Amongst my favourite books are those which don't have their edges trimmed. Instead of neat guillotined sides there is a roughly textured layering of paper sheets, not a concession to economy but an aesthetic delight that makes each page unique, and when lying on its side, gives the whole book a soft sense of happenstance, the binding together of different sheets into a finished whole that looks so right that any attempt to machine it into uniform neatness would be unthinkably crude.
Imagine then a large geological volume with sheets made of rock, miles long and wide, lying on its side with the edges facing the sea, grey and green in colour, and formed over millions of years. The layers are clearly differentiated but belong together, the geological pages lie flat one on another and their edges are untrimmed. And if you can imagine that, then you have some idea of what The Burren is. A massive geological structure and substructure that dominates northern County Clare. We visited it and walked on it, over it, alongside it by the sea. And looking at those places where it layered its way down to the sea was like standing beside a gigantic volume of natural history, created millions of years ago.
The Burren has some of the most diverse fauna in the world. Even the small area of seashore we explored displayed all kinds of small plants, flowers and grasses.
1.
Laid aeons ago,
Carboniferous limestone,
layered stone pages.
2.
Barren Burren rock,
diversity of flora -
fertile paradox.
We also visited a number of Irish pubs, and as well as the company and conversation, I took time to look at some of the pictures and writings on the pub walls. In several we saw fading photographs or pictures of three very different historical figures. I couldn't help sensing that the fading pictures were slow process reminders of a slow relinquishing, generation by generation, of the Catholic faith, the Christian tradition that has so defined the history, culture and spirituality of Ireland. There were often pictures of Jesus or Mary; sometimes a photo of JFK; and often images of John Paul II (and the present Benedict XVI) - but I was interested in the reluctance to remove the pictures of the Pope of the people. A long conversation with two Irish friends, over a wonderful meal and an afternoon of meandering, themselves no longer regularly practising their faith, but a tangible sense of loss, and anxiety that their grown up children, and their grandchildren would be very different people living in a historically changed Ireland, leached of the dynamic cultural colour that comes from shared religious belief.

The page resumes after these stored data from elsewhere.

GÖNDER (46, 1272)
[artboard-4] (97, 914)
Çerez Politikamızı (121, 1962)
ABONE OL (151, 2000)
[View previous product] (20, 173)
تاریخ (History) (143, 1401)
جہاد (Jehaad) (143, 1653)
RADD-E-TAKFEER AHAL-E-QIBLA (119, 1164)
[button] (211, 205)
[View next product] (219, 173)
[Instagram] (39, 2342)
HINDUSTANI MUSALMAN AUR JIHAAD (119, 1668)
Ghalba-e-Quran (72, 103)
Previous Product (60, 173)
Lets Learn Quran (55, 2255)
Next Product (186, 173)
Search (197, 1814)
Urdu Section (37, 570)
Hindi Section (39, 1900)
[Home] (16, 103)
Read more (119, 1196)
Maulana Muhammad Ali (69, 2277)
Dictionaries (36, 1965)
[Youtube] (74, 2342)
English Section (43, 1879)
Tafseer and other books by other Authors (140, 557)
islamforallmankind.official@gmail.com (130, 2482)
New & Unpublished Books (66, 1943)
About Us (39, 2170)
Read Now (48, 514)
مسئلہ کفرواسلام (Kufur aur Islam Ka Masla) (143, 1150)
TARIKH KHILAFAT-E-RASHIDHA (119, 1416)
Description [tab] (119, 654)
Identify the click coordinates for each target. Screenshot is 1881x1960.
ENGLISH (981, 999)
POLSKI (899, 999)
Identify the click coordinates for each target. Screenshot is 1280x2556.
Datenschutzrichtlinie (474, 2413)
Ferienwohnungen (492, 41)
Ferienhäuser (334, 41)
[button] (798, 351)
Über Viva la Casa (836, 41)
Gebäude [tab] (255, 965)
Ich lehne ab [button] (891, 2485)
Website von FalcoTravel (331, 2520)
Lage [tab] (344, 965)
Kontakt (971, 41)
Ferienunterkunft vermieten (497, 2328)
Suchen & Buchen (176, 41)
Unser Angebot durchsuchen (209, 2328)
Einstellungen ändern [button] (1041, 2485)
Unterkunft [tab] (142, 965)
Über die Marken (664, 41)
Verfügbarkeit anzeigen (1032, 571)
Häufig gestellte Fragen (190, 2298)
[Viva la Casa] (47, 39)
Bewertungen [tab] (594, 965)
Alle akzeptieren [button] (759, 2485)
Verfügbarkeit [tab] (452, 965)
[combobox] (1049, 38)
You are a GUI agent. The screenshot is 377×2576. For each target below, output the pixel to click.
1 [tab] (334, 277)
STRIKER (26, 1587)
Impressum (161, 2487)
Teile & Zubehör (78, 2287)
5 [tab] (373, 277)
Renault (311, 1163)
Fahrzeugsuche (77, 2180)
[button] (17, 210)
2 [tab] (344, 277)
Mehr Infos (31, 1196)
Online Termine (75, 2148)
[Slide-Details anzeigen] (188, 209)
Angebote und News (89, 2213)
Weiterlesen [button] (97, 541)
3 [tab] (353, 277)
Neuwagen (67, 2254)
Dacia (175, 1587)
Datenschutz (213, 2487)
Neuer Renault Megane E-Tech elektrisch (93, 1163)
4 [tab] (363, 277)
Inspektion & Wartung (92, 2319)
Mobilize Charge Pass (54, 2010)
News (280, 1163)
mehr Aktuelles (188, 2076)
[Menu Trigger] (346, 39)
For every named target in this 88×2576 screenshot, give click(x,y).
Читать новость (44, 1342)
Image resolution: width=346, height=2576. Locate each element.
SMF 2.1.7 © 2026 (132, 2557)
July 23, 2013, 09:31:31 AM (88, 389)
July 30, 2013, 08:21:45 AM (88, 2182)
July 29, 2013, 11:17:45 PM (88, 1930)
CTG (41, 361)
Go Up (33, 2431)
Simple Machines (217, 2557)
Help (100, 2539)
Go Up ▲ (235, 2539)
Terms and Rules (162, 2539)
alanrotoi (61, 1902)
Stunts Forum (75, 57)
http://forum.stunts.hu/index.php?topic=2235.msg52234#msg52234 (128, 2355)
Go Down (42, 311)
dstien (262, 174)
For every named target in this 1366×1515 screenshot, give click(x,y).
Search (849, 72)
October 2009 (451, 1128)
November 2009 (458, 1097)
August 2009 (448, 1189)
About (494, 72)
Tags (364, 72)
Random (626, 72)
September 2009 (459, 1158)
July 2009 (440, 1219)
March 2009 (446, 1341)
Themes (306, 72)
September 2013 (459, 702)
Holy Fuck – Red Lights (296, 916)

Whatever theory of secularisation we buy into, and however we interpret the decline of Christian faith and belonging in Western Europe, there is something profoundly unsettling in living through a transition away from those values and convictions that have, like the Burren, been laid down over generations till they all but defined the human landscape. And the Church of Jesus Christ, in its varied traditions and expressions, is called now to exist in a place where familiar landscapes, known topography, cultural comfort zones and previous privilege are being swept away with the same ruthless thoroughness as those last glacial ice flows that stripped vegetation and topsoil from 1200 square kilometers of NW County Clare, leaving a more barren surface - but one where smallness, diversity and beauty could still flourish.
And maybe that is as good a metaphor as I can think of for the reinvention of the Christian community - flowers in rocky places, beauty surviving an ice-age environment, Christ-embodying community flourishing in a globalised world where human value, and humane values might otherwise perish in an inhospitable climate.